One day Pierre came across an old photo of himself from the days before his eight years of sobriety which featured him suspended in the air, arms raised, mid-karate kick and that's about as much as he'd like to say about the meaning behind these songs (it's on the cover of the album if you want to see it, too). “I came across that photo and thought, 'I don't know why or how but this perfectly represents two completely different moments in time in two completely different ways – the past and the present' and then I went back to the songs and saw how each one affected the others,” he explains. “I feel like I finally understand artists who seem a bit cryptic. I don’t think it’s intentional but it's hard to explain something when the ideas present themselves to you and you just know that they are the right ones. It’s hard to articulate; It’s more of a feeling somewhere in your body. I've been telling people I'm currently having a really chill midlife crisis. I've crossed a street, turned around, and am now looking at where I used to be. It looks both familiar and completely foreign.”

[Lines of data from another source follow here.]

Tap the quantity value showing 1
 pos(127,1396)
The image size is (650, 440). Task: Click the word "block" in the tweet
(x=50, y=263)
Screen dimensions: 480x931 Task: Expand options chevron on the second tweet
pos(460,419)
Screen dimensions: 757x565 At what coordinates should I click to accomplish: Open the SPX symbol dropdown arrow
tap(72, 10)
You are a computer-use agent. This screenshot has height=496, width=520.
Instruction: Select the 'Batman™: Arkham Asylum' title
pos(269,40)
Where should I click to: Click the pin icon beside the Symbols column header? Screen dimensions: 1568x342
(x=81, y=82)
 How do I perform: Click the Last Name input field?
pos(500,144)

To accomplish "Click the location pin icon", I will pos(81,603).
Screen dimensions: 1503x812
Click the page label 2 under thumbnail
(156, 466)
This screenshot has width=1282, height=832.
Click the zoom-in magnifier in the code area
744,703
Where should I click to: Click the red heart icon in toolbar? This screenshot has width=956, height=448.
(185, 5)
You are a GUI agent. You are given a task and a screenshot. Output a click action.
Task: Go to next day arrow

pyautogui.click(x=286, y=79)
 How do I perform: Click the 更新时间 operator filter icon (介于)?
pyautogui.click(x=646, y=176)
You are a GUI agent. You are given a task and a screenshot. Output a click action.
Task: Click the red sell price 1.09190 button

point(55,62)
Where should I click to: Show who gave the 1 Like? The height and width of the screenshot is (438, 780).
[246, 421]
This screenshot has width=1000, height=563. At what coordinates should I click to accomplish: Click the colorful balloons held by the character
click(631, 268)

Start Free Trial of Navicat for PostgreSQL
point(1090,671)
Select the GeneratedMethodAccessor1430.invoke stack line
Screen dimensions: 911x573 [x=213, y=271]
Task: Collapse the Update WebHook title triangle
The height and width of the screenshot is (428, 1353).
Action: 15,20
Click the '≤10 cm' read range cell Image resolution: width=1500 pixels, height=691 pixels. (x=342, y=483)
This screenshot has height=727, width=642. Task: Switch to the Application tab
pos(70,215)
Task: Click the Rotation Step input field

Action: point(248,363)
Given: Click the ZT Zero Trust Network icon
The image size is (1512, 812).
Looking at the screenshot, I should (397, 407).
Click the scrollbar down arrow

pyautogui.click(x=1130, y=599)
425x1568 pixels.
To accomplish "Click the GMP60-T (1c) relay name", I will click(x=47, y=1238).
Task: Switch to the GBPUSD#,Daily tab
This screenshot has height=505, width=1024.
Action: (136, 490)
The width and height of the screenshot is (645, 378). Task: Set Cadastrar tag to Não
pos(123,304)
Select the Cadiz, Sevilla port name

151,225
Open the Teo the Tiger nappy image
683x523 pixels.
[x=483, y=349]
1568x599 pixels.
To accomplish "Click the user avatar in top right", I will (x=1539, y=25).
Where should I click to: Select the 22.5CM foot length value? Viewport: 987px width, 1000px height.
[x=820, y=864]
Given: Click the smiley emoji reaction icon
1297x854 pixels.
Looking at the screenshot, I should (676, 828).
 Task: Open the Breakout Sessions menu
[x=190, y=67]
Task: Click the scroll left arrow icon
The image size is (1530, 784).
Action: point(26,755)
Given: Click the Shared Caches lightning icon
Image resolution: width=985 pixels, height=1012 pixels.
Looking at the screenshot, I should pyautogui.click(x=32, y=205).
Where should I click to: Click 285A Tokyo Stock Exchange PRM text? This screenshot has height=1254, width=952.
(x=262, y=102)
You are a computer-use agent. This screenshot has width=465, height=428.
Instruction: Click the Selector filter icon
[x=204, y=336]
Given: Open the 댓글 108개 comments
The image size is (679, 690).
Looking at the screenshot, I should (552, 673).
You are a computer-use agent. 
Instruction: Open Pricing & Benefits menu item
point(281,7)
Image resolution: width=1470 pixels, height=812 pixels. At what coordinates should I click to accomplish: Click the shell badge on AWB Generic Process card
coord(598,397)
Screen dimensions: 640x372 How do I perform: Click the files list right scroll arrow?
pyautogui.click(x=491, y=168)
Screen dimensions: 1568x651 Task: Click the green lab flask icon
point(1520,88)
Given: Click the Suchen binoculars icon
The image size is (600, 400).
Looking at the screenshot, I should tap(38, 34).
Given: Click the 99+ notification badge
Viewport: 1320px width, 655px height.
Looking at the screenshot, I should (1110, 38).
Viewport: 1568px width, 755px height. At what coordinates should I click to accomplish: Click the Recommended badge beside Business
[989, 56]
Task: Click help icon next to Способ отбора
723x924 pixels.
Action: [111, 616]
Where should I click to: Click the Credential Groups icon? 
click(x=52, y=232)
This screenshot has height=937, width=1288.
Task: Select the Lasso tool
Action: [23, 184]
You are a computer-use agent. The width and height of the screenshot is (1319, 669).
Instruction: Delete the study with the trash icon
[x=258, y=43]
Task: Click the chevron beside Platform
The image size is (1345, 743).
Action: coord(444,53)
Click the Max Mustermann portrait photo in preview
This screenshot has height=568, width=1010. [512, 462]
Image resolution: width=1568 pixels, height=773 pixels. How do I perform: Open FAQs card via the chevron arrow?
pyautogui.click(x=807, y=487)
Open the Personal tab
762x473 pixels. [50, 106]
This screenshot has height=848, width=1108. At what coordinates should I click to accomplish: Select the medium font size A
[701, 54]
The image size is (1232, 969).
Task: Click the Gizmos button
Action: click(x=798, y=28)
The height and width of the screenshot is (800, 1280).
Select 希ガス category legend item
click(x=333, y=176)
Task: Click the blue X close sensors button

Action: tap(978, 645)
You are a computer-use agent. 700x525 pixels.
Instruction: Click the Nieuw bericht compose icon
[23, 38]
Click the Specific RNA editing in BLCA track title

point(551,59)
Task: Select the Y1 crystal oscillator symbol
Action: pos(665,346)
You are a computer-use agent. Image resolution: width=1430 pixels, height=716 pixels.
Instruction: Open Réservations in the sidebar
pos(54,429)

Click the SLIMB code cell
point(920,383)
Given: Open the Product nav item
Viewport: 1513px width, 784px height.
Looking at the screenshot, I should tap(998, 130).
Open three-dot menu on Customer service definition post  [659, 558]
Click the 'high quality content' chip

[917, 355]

Musically, In The Drink sees Pierre evoking his usual influences like Pavement, Superchunk, The Flaming Lips, Jawbox, The Weakerthans, Fugazi, early Collective Soul, Braid, Archers Of Loaf, Sonic Youth, Swervedriver, Dinosaur Jr., Bruce Hornsby before he crossed paths with The Range, Sleater-Kinney, Nirvana, more Jawbox, Tom Waits, The Carpenters and Eddie Money, but through his own unique perspective and sung via his instantly recognizable tenor. From the quirky, anthemic pop of “Anchor” or “I Don't Know Why She Ran Away” to more moody, darker material such as “Moonbeam” (which features guest vocals from Jenny Owen Youngs) and the experimental closer “Goodnight Hiroyuki,” the album is Pierre at his most unfiltered and the results are sublime (even if it sounds nothing like Sublime). Justin asked me if that last part was a joke. I told him it was. He had to look up the band Sublime. He agrees. This album sounds nothing like the rock band Sublime.
“All of these songs turned out exactly how I heard them in my head, time and money were our only limitations,” Pierre says. “I don't understand how drums work so I'd write these parts that didn't make any sense to Josh or David, but they both loved them. They’d say things like, 'No drummer would ever write this... don’t change it!' David also helped translate the shit out of some of the more vague ideas I had but always keep my initial vision intact,” he adds, pausing. “I think I just need you to ask me more questions because I have no idea if anything I’m saying is helpful in any way, shape or form in regard to writing this bio.”
“I was afraid but now I'm ready.”
Ultimately regardless of what happens with In The Drink, Pierre is simply excited that he had the opportunity to make this album and in that spirit he's planning on making a video for each song and exploring these concepts in multiple mediums, something he always wanted to do in his previous act. “The songs are connected to the artwork and the artwork is connected to the videos and it's a crazy amount of work but it's also extremely validating as an artist,” he summarizes. “It all just comes back to trusting my gut instinct in the sense that there are all these branches that people can follow and interpret in different ways. I know how it all connects and comes together for me but that doesn’t mean that that’s the way it is for anyone else. You know? Does that make sense?” [Sighs.]